◆ **WHAT TO DO**
Once you find the line with "You are a computer-use" in the data below, transcribe exactly each line from there to the line with "Expand the Boursorama Pro account dropdown", inclusive, and nothing else. Drop the pictures.

◆ **EXERCISE DATA**
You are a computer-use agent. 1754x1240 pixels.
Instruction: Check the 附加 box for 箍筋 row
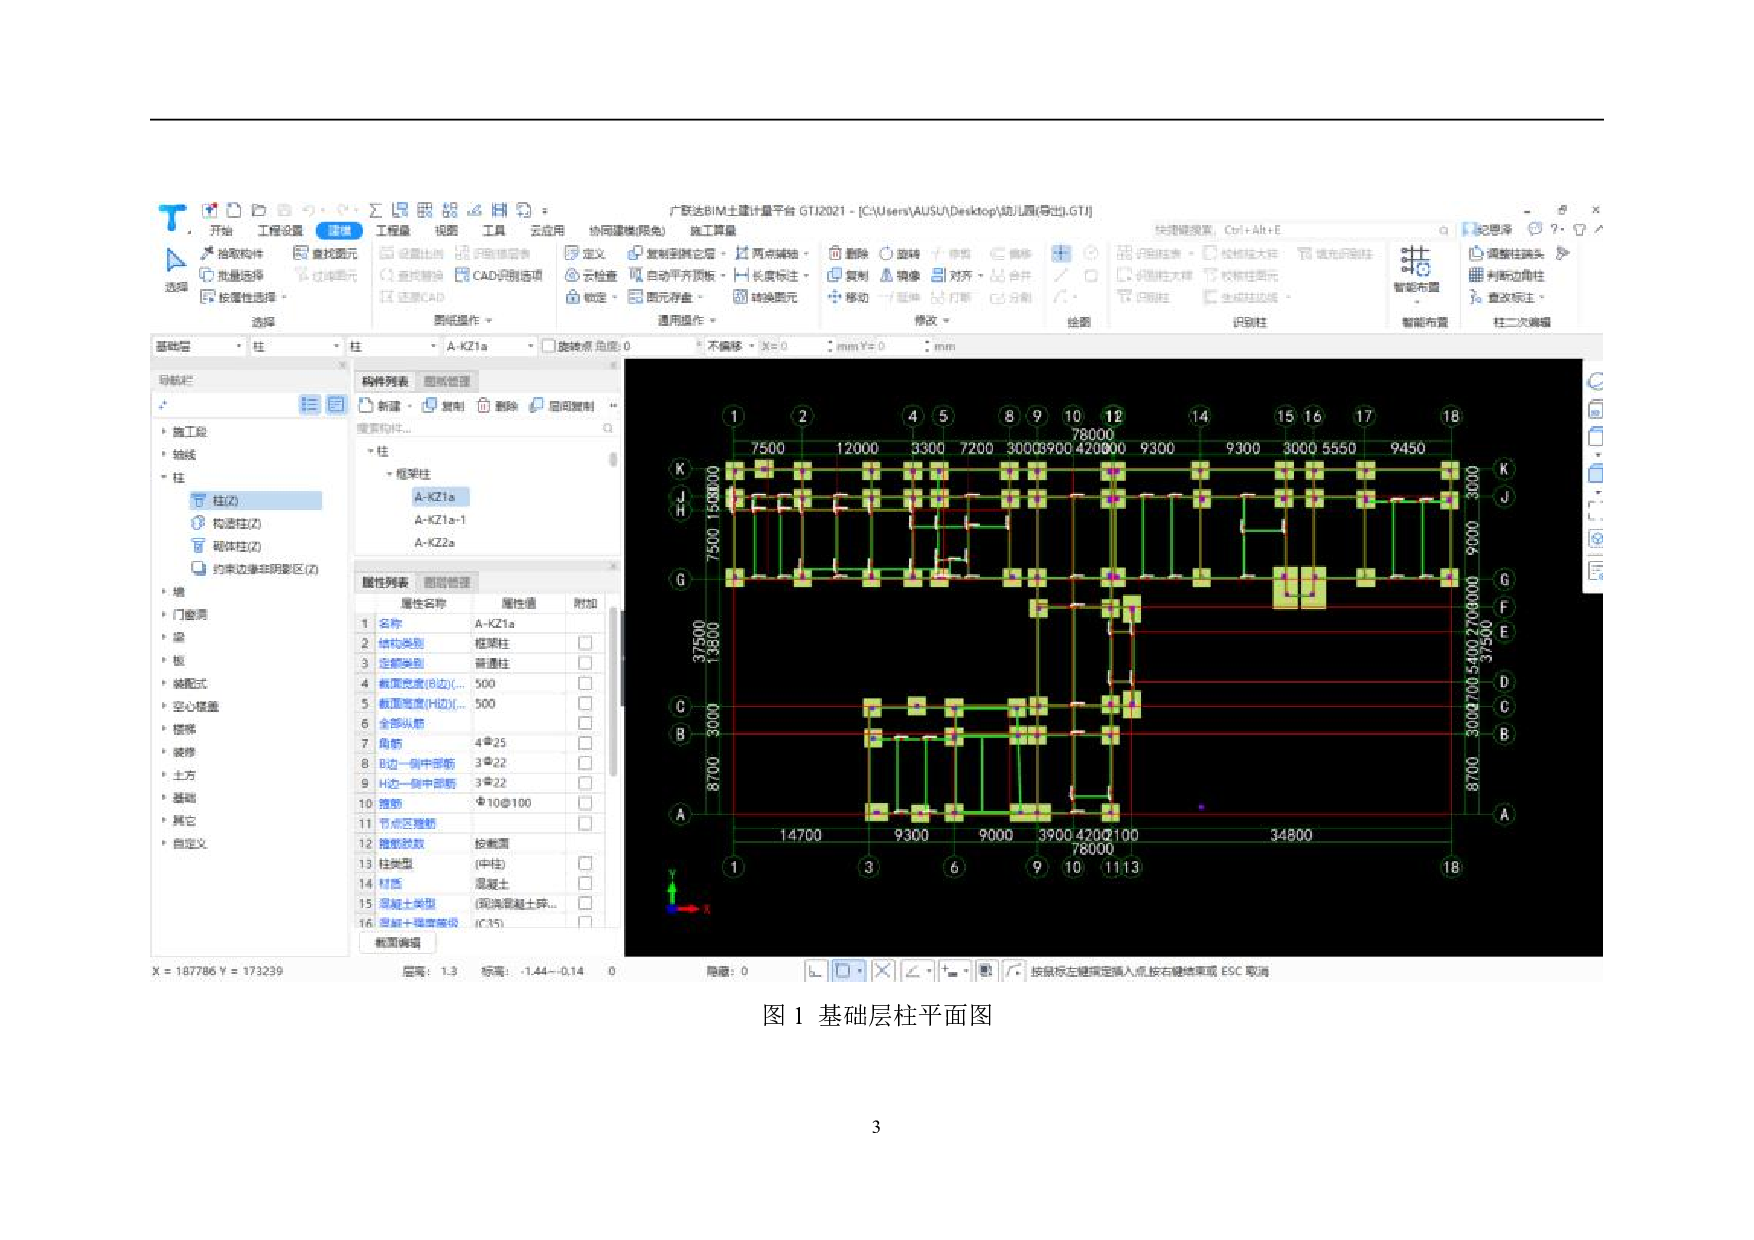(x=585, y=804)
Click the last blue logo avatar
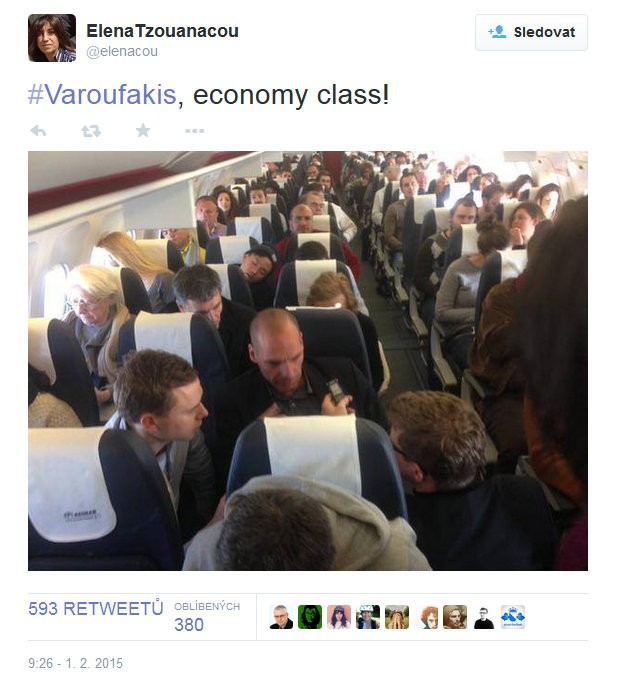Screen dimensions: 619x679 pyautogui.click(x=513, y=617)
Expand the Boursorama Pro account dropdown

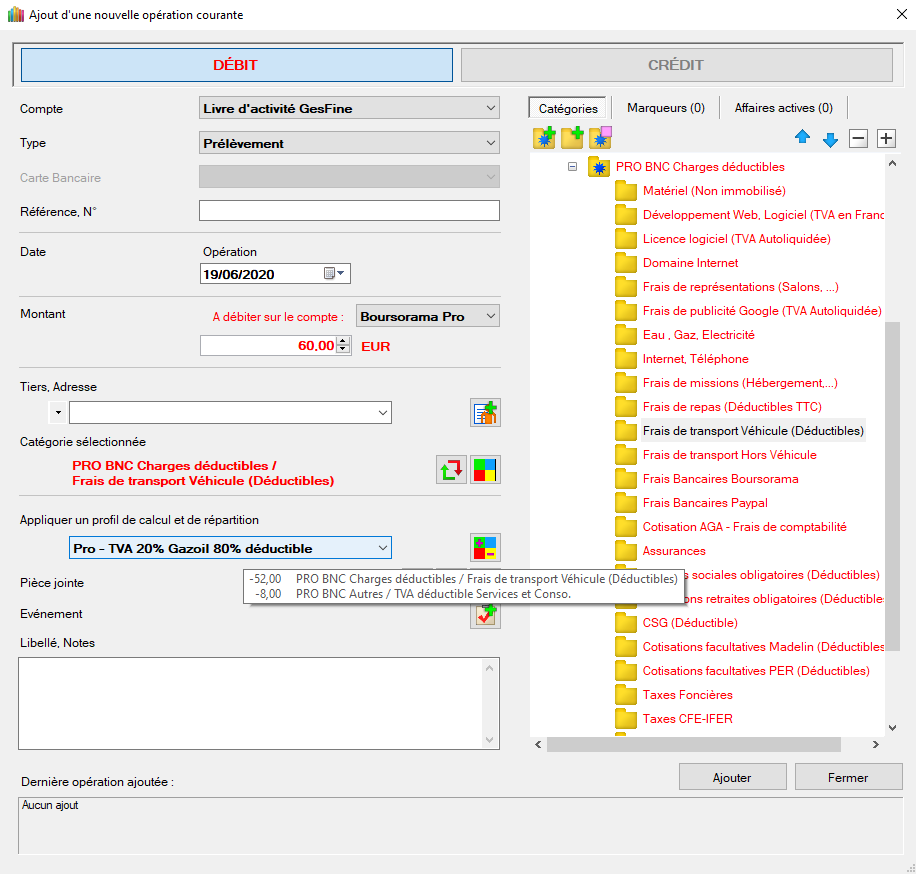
* * *
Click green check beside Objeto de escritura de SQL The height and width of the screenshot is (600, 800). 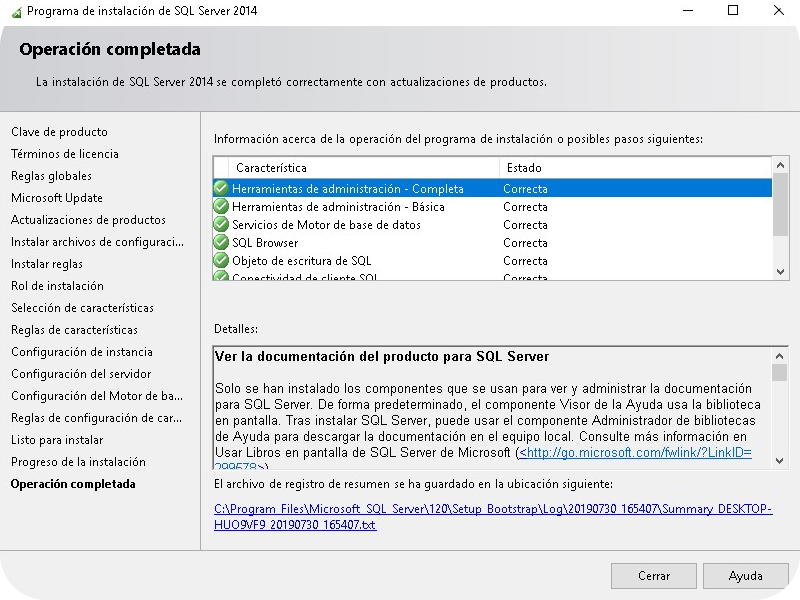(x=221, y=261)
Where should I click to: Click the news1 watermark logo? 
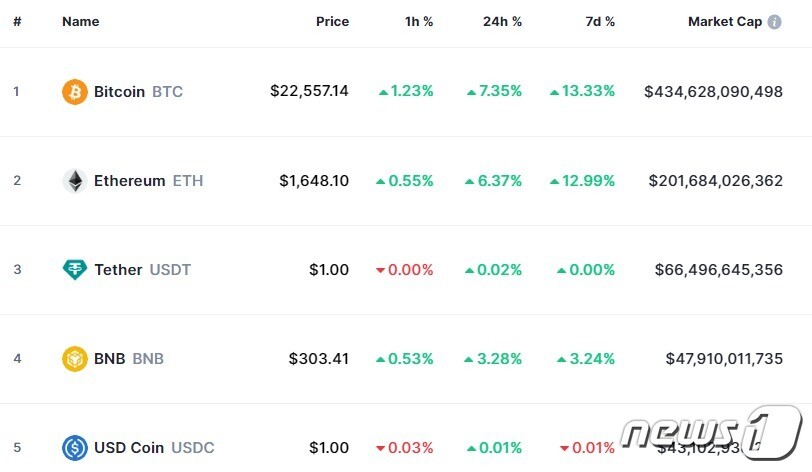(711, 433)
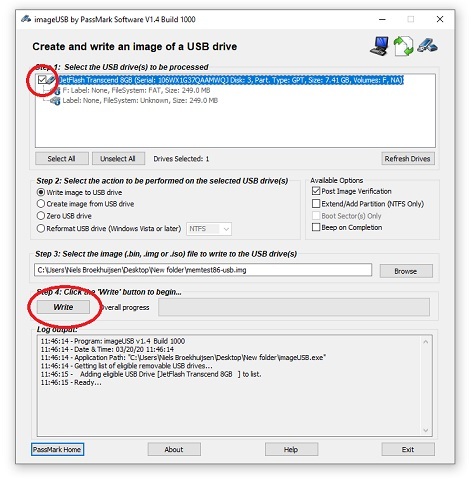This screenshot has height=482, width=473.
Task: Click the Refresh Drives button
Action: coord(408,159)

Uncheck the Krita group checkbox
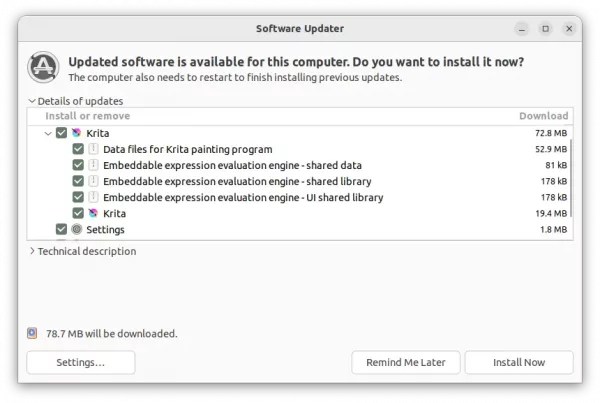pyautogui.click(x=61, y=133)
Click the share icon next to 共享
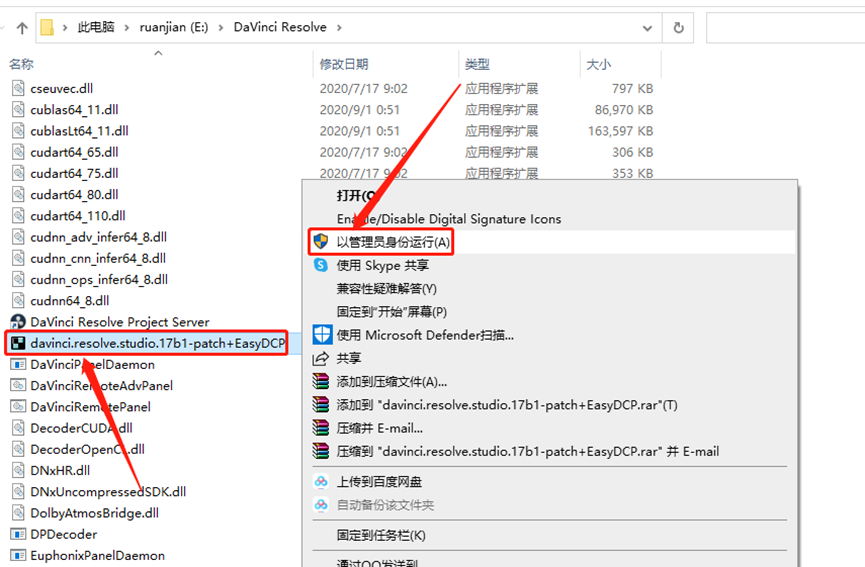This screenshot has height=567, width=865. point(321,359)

◆ **REPLY TO THE EXERCISE**
You are a computer-use agent. 1754x1240 pixels.
Instruction: Check the 附加 box for 箍筋 row
(x=585, y=804)
Click the last blue logo avatar
Screen dimensions: 619x679 pyautogui.click(x=513, y=617)
Expand the Boursorama Pro account dropdown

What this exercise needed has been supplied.